The Frog’s Story
Frog princess is a far and near famous big beautiful frog 🐸, she wanted to find a clever husband, so set up a challenge, contest: there are continuous board, because the material is different, each board can jump the maximum distance is limited, to recruit the young talent, need to judge, whether can jump to the last board.
Let’s take a look at the input parameters: an array of non-negative integers, with the frog at the first position in the array, and each element in the array representing the maximum length you can jump at that position. The output is simpler: can jump.
Their thinking
According to the general thinking, DFS can certainly be done, but it should not be the most efficient. So, recursively, dynamic programming, and see if there’s any possibility of using a greedy algorithm, and if there’s a greedy algorithm, that might be the simplest path.
Fortunately, this problem can be done either by DFS, dynamic programming or greedy algorithm. I prefer this kind of problem. It is easy to improve by comparing and summarizing different approaches from different ideas. Without further ado, let’s take a look at each one.
Fancy easing the bit in
DFS depth-first algorithm
The most straightforward solution is to perform a RECURSIVE DFS search based on every possible jump distance per board. This algorithm is brainless and has obvious disadvantages: high time complexity and high probability of timeout.
Another Angle: Aim for the last plank. So go ahead and find all the boards that you can jump to, and then target those boards recursively. This algorithm is also mediocre speed, is an optimized version of DFS.
Sure enough, run timeout, frog frog tears.
Dynamic programming
We define an array dp, where dp[I] represents the maximum range that can currently be covered. If the current position is reachable, it is simple to determine whether dp[i-1] is less than I. If it is less than I, it is unreachable. If reachable, update dp[I] = Max(dp[i-1], I +nums[I]).
As can be seen from the execution results in the figure above, the data executed according to dynamic planning is a leap forward compared to DFS, with time consumption reduced by 2/3 and memory consumption reduced by more than 100%. The time complexity should already be optimal. Later, it depends on whether the space can be optimized.
Greedy algorithm
Greedy algorithms, as the name suggests, are greedy enough. If the current board can jump farther than the current board can reach, jump to the current board, otherwise stay on the current board first. Follow this rule and jump to the last board, always standing on the farthest board you can jump. If there is a position in the middle that is unreachable, it is impossible to jump, because on the greedy basis, the current point is already the largest coverage, if this can not jump, other ways can not.
We can see this code, simple and elegant, time-consuming to meet expectations, after writing to their own like 👍, frog prince also have to thank me!
But if you think about it, the code above could have been much cleaner. Because the jump point is not necessary in this case, in other words, we can go from focusing on the jump point to focusing on the distance. The optimized code is as follows, isn’t it clearer?

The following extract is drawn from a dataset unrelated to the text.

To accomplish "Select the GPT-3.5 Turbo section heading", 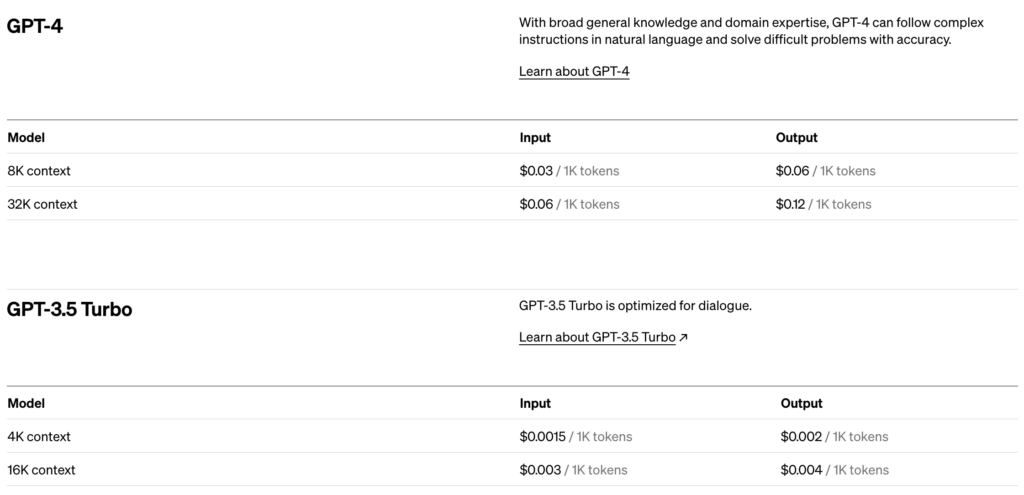I will pos(69,309).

It’s nothing to make a simple thing complicated. To do complex things more simple, is the key to ability improvement!
The inverse method
In fact, this problem to do here, but also make a feeling. And I thought, is there another way?
Think about it from another perspective, most of the previous forward derivation, but DFS is backward walking, indicating that inverse derivation is feasible, but we dislike DFS efficiency is too low.

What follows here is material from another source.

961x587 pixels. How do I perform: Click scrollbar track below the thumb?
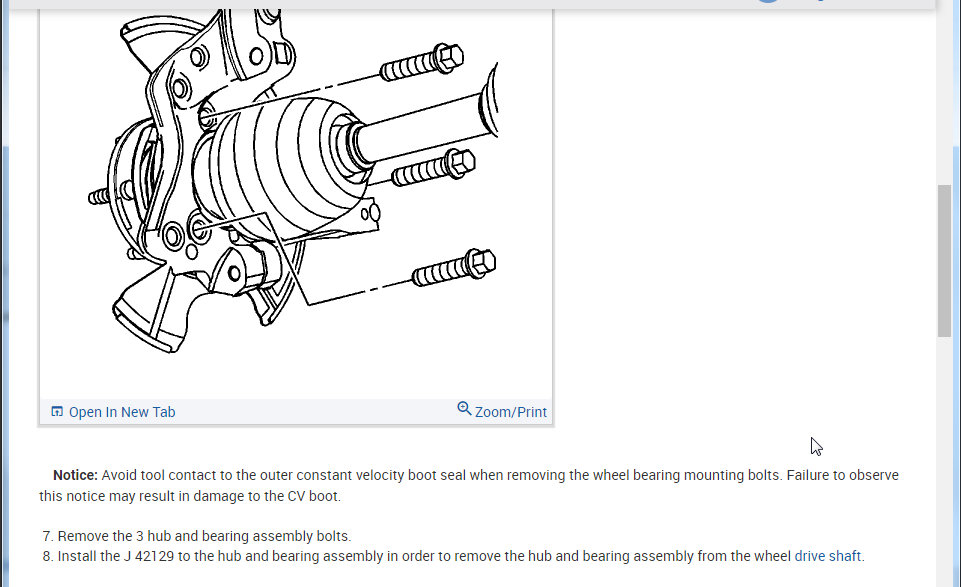click(944, 460)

For a target position, we move forward to find the nearest board to jump to that position and use that board as our new target. And if you keep going backwards, if you eventually get to the first piece of wood, which is where we started, then you can jump from the beginning to the end.

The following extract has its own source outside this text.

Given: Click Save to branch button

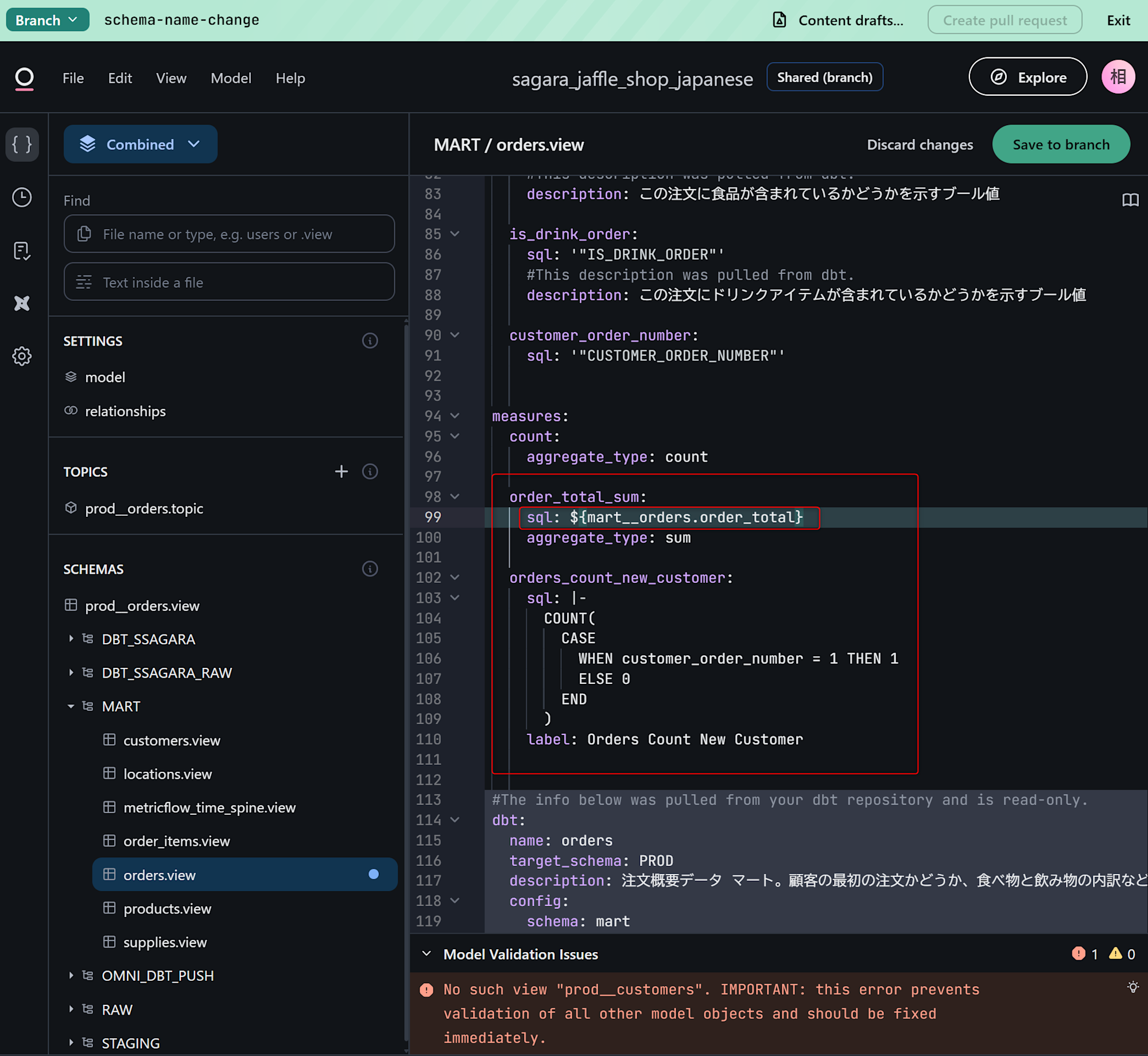Looking at the screenshot, I should coord(1060,144).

Notice, let’s think about it a little bit differently than DFS, which is based on the current position, recursively from back to front, all the way to the current board, going through multiple branching paths; And this kind of inverse, which just kind of moves forward, is order n.
Frog frog’s analyse
When viewed from the side of a mountain, all roads lead to Rome. There are so many ways of thinking in a simple springboard movement. Do one thing to the extreme, we will also harvest a lot. To solve algorithm problems, we should not only try beats 100%, but further pursue to thoroughly do all kinds of methods. Each method may have its own advantages and disadvantages, and it is possible to add a restriction condition, so the current optimal solution will become a dead end.
Of course, the most important thing is that this habit trains us to think in a different way. Whether in school or at work, you can give several solutions to a problem, but can’t be the prettiest guy on the street?